The logistics nobody spells out. The lake is about thirty-five kilometres southwest of Marrakech, a drive of roughly forty to fifty minutes depending on how the traffic clears the city. That distance is the trade: more nature, less convenience. You will need to arrange transfers for guests, because taxis do not idle out here and you do not want people driving back in the dark. On season, spring and autumn are ideal, summer days get hot but the lake and pools save you, and winter brings cold nights and, on a clear day, snow on the Atlas behind your photos. There is no town nightlife nearby, so the celebration is self-contained, which most couples actually like. Confirm what the road is like for coaches if you are bringing a big group.
Honest numbers, because nobody else gives them to you. Le Flouka publishes its room rates, which I love: doubles run about 100 to 120 euros a night, suites and the riad around 120 to 140, and aggregators sometimes show doubles from roughly 75 euros with breakfast. For a wedding you are looking at exclusive use, and as a grounded estimate a full-venue buyout lands somewhere around 2,800 to 6,500 euros per night depending on season and headcount, usually over a two-night minimum. Catering is in-house, and a proper Moroccan wedding dinner typically runs in the region of 40 to 70 euros a head. Treat these as planning figures to confirm for your exact dates, not a quote. Even so, for a lakeside Marrakech wedding, the value here is honestly strong.

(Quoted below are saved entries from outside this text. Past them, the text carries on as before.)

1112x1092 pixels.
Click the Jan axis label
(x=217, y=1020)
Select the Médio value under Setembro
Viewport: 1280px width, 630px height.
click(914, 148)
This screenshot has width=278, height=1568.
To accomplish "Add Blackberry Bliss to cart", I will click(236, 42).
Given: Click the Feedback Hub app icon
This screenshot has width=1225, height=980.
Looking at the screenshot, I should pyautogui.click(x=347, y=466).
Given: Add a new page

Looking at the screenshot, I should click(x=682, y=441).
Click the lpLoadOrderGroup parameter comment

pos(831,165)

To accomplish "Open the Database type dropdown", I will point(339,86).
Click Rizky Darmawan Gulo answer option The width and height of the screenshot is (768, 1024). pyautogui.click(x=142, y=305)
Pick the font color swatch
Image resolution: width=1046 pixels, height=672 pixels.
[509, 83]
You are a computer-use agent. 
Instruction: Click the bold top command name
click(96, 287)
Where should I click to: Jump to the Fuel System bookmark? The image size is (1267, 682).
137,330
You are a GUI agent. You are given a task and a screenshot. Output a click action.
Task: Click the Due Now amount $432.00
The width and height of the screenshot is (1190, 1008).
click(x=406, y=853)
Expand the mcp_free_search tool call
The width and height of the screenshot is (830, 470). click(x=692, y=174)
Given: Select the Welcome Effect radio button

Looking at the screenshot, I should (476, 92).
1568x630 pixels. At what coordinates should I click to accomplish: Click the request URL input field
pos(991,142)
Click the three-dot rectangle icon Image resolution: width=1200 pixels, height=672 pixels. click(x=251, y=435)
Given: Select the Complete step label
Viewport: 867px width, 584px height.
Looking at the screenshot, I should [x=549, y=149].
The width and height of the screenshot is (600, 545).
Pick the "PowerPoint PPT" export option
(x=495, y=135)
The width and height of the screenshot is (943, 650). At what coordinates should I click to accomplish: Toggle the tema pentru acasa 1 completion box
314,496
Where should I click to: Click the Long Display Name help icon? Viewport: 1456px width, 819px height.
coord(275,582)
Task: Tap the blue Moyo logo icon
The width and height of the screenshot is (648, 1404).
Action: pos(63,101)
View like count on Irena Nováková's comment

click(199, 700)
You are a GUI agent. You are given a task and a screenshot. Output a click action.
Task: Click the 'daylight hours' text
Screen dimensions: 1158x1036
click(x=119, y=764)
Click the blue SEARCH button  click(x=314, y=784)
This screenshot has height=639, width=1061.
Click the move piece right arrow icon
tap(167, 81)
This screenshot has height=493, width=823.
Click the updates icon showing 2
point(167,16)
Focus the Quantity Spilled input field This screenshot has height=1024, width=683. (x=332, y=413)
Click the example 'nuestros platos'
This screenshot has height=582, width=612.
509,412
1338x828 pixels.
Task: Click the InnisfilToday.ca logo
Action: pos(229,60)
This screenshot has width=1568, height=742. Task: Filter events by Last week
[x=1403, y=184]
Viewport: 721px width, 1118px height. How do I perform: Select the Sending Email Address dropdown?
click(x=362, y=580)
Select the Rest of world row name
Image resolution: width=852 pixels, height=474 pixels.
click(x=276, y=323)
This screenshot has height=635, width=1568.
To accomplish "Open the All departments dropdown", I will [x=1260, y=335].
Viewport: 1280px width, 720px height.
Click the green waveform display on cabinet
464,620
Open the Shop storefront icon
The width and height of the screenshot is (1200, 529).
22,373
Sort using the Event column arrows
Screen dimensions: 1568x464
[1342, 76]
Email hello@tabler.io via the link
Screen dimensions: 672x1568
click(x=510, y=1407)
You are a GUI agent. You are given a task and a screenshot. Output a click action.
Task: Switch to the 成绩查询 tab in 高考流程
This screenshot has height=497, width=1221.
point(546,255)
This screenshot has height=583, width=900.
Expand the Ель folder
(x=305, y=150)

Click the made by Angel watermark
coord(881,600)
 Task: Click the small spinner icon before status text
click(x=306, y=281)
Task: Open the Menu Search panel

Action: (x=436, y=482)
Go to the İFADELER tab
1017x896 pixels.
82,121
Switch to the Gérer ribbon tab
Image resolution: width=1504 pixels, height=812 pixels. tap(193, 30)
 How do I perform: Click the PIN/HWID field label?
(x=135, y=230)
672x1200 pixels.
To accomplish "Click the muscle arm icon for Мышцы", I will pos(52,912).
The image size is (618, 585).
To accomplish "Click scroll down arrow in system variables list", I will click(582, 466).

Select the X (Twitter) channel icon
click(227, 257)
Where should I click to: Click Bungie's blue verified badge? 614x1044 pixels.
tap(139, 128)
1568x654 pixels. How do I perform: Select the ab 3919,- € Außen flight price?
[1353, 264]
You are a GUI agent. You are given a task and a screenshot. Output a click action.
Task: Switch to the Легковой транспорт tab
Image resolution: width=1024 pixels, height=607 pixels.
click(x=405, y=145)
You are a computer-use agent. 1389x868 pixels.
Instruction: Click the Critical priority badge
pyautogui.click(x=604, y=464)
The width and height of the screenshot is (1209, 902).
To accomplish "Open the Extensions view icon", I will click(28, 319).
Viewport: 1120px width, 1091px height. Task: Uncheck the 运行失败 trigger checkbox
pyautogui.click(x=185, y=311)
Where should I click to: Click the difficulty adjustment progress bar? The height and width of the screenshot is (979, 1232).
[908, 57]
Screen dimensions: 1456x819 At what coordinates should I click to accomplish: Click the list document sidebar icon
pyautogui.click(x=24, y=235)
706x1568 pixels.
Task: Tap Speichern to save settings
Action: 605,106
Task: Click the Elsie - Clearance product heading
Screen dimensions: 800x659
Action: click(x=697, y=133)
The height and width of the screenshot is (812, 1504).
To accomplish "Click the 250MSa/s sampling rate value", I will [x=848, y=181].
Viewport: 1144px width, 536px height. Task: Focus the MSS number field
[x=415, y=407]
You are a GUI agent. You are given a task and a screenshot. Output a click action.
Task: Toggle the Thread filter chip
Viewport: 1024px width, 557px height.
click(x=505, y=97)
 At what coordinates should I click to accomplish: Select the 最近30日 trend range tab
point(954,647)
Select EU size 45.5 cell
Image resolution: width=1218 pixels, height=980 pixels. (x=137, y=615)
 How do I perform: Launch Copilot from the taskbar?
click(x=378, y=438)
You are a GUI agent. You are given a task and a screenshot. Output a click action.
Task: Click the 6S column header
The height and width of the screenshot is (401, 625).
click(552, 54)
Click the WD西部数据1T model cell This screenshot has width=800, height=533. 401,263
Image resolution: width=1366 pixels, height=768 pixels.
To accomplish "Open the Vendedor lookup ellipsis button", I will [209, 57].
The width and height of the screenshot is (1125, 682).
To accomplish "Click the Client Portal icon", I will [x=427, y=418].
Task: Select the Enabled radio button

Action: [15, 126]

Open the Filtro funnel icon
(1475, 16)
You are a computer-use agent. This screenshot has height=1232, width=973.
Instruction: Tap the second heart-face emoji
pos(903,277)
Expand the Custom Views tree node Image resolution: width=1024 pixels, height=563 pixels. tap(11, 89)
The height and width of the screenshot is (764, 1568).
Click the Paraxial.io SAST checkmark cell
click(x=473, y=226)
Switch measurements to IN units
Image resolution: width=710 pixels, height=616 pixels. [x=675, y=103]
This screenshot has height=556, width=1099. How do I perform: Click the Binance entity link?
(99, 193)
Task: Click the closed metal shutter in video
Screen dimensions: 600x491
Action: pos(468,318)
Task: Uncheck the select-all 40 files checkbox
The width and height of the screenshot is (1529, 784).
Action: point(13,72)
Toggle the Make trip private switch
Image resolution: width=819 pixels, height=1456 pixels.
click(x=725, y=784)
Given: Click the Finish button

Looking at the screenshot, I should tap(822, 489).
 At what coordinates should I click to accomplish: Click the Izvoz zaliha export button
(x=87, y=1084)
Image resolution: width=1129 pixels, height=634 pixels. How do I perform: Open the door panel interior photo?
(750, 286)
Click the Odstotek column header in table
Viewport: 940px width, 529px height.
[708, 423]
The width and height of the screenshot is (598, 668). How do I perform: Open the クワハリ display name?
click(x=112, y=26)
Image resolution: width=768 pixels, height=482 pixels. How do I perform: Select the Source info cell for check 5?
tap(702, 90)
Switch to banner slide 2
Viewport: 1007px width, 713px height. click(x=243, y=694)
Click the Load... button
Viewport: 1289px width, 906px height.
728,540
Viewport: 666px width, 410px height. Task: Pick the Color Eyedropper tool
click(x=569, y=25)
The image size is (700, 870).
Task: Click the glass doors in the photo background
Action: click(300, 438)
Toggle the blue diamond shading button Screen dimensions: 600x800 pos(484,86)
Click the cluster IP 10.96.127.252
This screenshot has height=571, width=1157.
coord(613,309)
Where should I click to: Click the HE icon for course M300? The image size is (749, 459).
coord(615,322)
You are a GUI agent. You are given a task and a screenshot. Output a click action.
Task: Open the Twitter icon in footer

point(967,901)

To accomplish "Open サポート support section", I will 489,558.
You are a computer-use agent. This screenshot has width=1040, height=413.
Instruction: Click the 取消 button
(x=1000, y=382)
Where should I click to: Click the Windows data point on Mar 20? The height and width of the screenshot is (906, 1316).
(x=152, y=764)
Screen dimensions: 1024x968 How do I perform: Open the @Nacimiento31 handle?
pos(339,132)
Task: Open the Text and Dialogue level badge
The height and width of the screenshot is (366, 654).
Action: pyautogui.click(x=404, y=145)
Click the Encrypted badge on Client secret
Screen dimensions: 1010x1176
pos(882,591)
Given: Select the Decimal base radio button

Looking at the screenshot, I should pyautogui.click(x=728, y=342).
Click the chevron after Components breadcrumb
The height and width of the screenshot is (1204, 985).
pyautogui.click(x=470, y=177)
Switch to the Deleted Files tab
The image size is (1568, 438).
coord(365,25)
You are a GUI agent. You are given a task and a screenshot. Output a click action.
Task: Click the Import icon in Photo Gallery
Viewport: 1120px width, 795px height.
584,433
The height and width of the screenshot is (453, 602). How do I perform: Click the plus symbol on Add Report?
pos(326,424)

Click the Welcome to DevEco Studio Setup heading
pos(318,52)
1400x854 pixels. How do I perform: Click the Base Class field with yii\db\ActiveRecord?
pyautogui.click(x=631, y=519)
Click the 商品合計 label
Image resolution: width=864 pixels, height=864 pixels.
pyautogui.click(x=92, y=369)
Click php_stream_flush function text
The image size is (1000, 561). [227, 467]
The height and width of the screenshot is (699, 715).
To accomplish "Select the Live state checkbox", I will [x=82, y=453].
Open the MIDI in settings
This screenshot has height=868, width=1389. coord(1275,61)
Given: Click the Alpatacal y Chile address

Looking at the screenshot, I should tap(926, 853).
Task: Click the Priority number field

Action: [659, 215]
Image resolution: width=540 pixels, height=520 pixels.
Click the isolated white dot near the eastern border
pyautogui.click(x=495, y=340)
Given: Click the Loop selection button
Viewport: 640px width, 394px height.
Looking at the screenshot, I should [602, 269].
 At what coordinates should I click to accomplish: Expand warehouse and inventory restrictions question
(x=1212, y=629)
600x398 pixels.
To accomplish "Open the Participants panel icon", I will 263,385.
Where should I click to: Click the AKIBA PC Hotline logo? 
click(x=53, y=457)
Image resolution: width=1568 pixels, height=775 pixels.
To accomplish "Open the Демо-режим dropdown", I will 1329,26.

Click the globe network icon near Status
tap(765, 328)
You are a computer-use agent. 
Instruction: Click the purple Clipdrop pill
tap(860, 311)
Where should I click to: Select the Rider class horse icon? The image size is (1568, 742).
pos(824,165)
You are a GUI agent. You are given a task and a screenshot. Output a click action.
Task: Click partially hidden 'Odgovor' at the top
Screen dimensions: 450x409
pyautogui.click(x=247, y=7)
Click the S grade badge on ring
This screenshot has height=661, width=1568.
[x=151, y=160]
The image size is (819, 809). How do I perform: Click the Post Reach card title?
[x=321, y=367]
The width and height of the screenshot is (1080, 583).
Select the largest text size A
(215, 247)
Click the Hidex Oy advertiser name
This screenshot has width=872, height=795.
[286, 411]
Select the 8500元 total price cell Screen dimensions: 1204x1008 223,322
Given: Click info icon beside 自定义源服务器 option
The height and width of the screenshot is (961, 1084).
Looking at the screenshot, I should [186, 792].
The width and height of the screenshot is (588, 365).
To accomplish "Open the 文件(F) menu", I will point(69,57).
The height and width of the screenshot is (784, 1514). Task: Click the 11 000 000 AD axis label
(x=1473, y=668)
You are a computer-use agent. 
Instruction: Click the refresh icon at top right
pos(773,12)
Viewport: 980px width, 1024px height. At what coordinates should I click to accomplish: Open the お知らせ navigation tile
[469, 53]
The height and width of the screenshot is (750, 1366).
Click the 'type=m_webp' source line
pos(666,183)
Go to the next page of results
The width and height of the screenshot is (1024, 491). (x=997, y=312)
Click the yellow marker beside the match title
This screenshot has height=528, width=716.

So would I send you here? Yes, if you are the right couple. Le Flouka is for the two of you who want a warm, scenic, unfussy day by the water with the people you love, not a status venue. The setting is the gift: lake, mountains, golden light, a boat bar, and a price that respects your budget. Go in clear-eyed about the trade-offs, the open-air and weather-led nature of it, the smaller capacity, and the distance from town, and it rewards you with a wedding that feels personal and genuinely Moroccan. For a relaxed lakeside celebration of up to roughly a hundred and twenty, it is one of the easiest yeses around Marrakech. For a grand palace fantasy, look elsewhere, with my blessing.